With the population in Tier-2 and Tier-3 cities almost at par with Tier-1 counterparts, brands are seeing increased opportunities to tap into this growing space.
According to Kantar’s TGI 2023, the population of consumers between the ages of 15 and 55 in these cities has reached 139 million. This is almost at par with the Tier-1 cities.
A range of factors are helping push up demand in Tier-2 and Tier-3 cities.
These include an almost-similar growth in monthly household income and an increasing number of graduates and postgraduates in these towns.
The proliferation of smartphones and access to the internet in smaller towns have also helped push up demand.
Speaking at a webinar organised by the Market Research Society of India (MRSI), Suraja Kishora, chief executive officer (CEO) at BBDO advertising company, said a reverse migration caused by the pandemic and the rising aspirations of people in smaller towns have helped bridge the gap between the smaller cities and the big ones.
Other factors for this are higher incomes and a growing access to goods led by a digital revolution.
“The aspirations of people in smaller cities are growing at a big scale and so is their appetite for life. Trends percolate quickly with the help of digital media. This has given brands an opportunity to scale up their presence in order to tap into the growing demand,” he said.

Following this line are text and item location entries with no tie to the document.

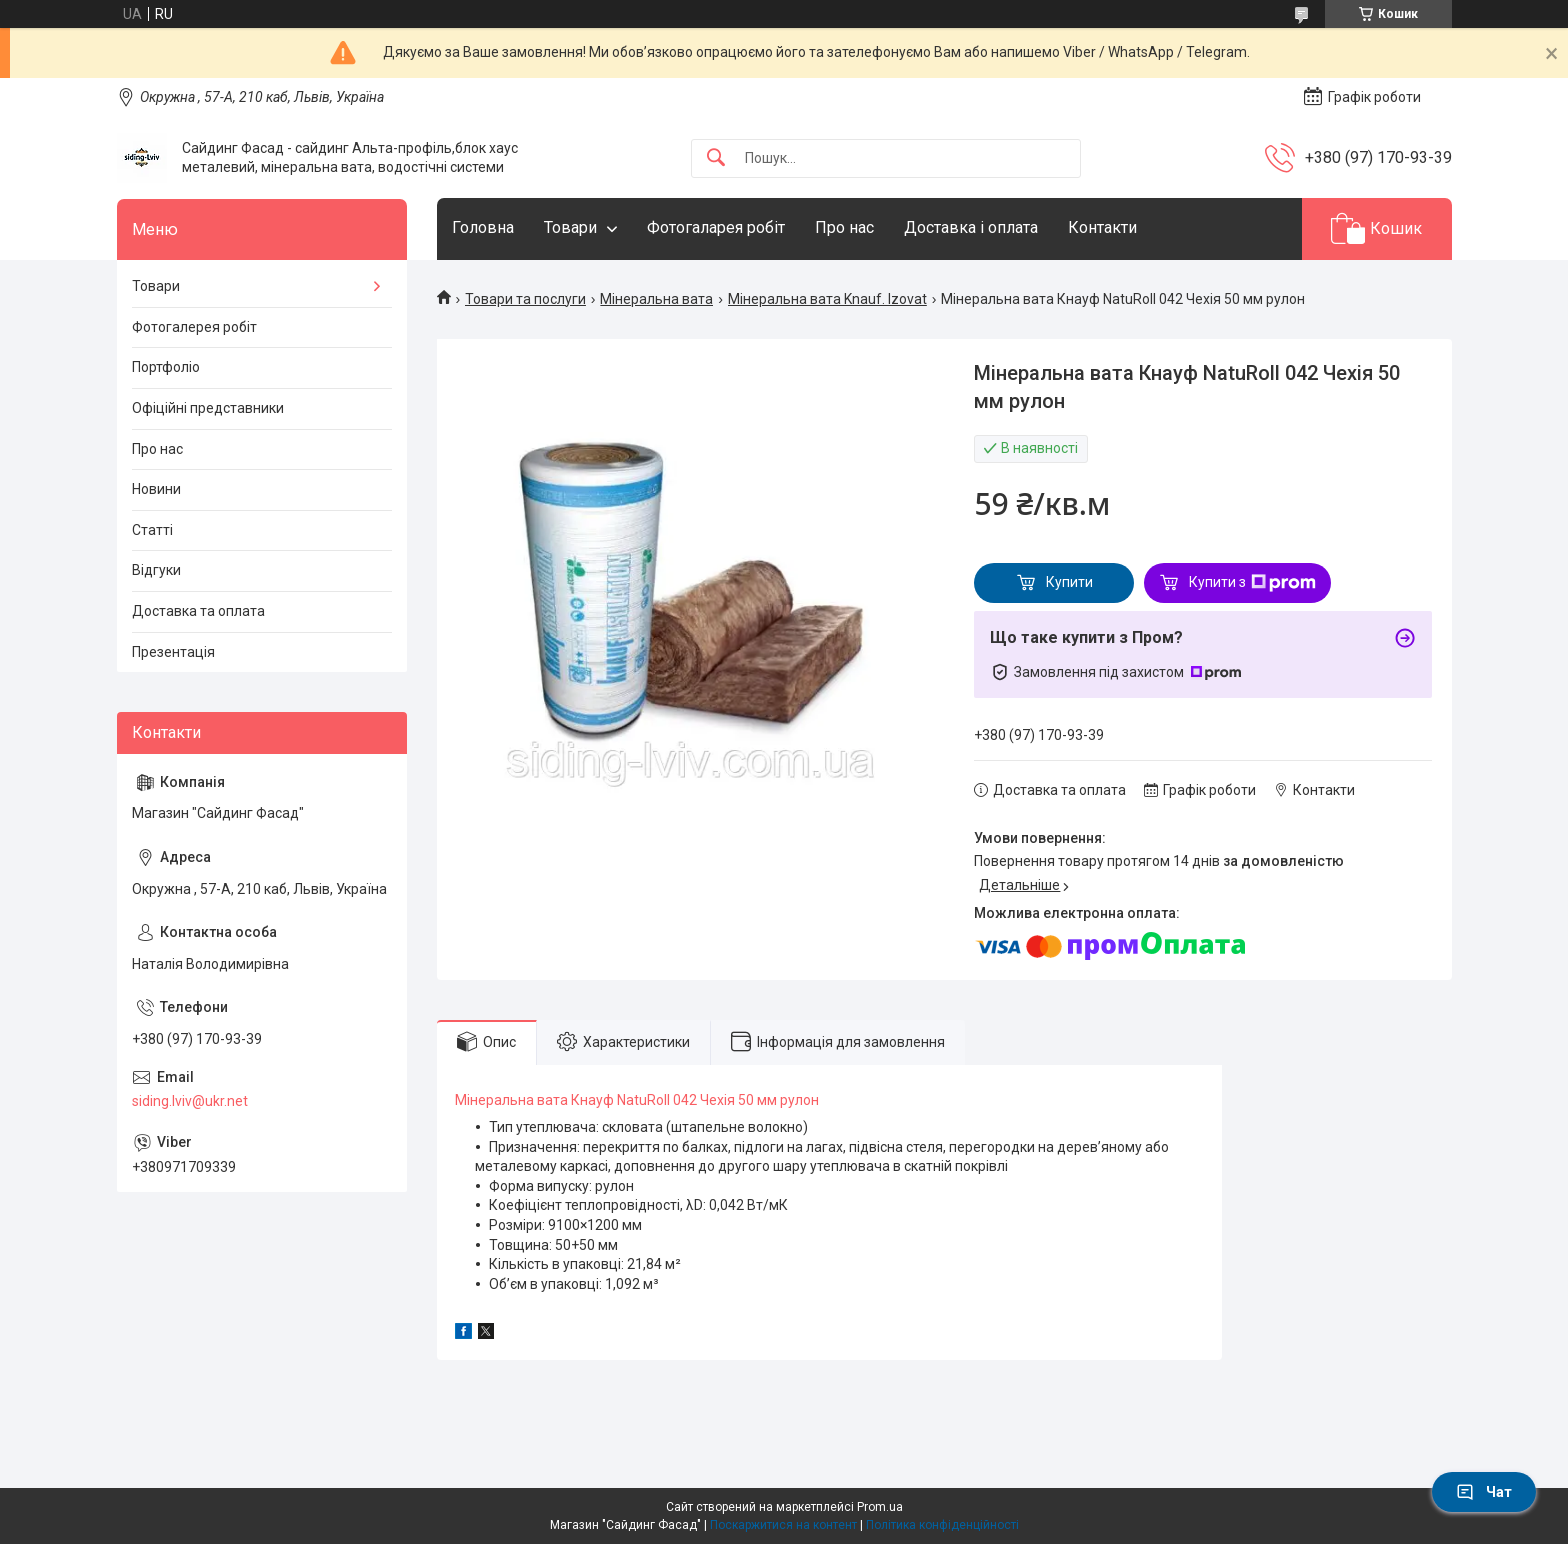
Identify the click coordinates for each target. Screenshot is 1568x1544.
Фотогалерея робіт (194, 327)
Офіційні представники (208, 408)
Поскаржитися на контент (783, 1525)
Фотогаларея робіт (716, 227)
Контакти (1102, 227)
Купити (1069, 582)
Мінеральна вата (656, 299)
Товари (570, 227)
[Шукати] (716, 158)
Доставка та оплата (198, 611)
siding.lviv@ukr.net (190, 1101)
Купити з (1252, 583)
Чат (1484, 1492)
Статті (152, 530)
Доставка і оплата (971, 227)
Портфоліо (166, 367)
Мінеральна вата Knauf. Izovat (827, 299)
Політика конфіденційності (942, 1525)
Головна (483, 227)
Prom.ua (880, 1507)
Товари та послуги (525, 299)
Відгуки (156, 570)
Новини (156, 489)
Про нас (844, 227)
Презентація (173, 652)
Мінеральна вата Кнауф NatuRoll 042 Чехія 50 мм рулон (637, 1100)
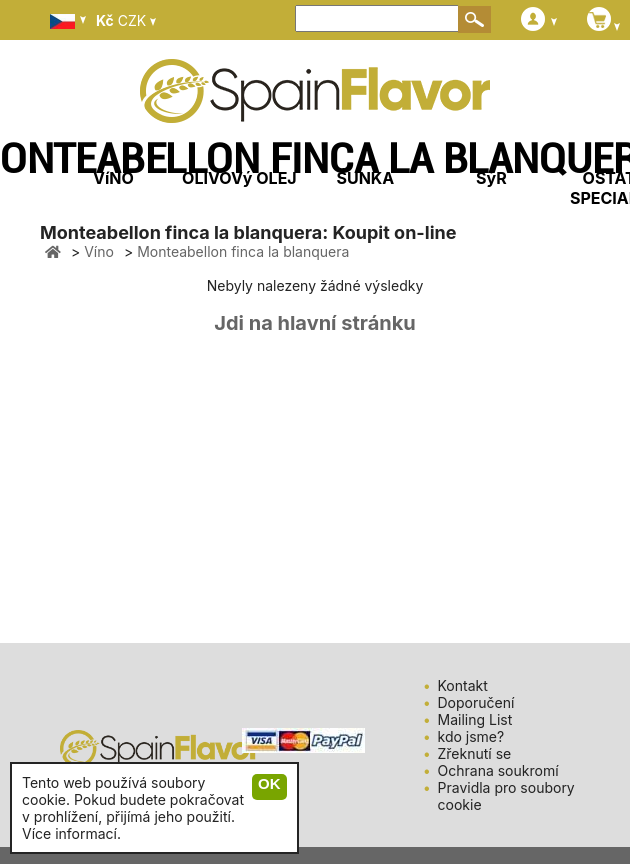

As this line between urban India and towns starts merging, brands have a range of challenges to iron out.
Aashish Shukla, consumer and market insights lead at ITC, pointed out that companies need to tweak their supply chains in order to cater to this rising demand.
“Earlier, they would limit their stock-keeping units (SKUs) in these cities. But, it is imperative for them to revise those figures to cater to the growing demand,” he said.
Small towns are increasingly developing an identity of their own, he said, adding that companies require them to acknowledge that.
Communication becomes important when it comes to tapping into this demand, he said.
“Sometimes communication does not have to be local. That would mean not catering to their aspirations. Instead, communication needs to be highly targeted. It should generate curiosity in the consumer,” he said.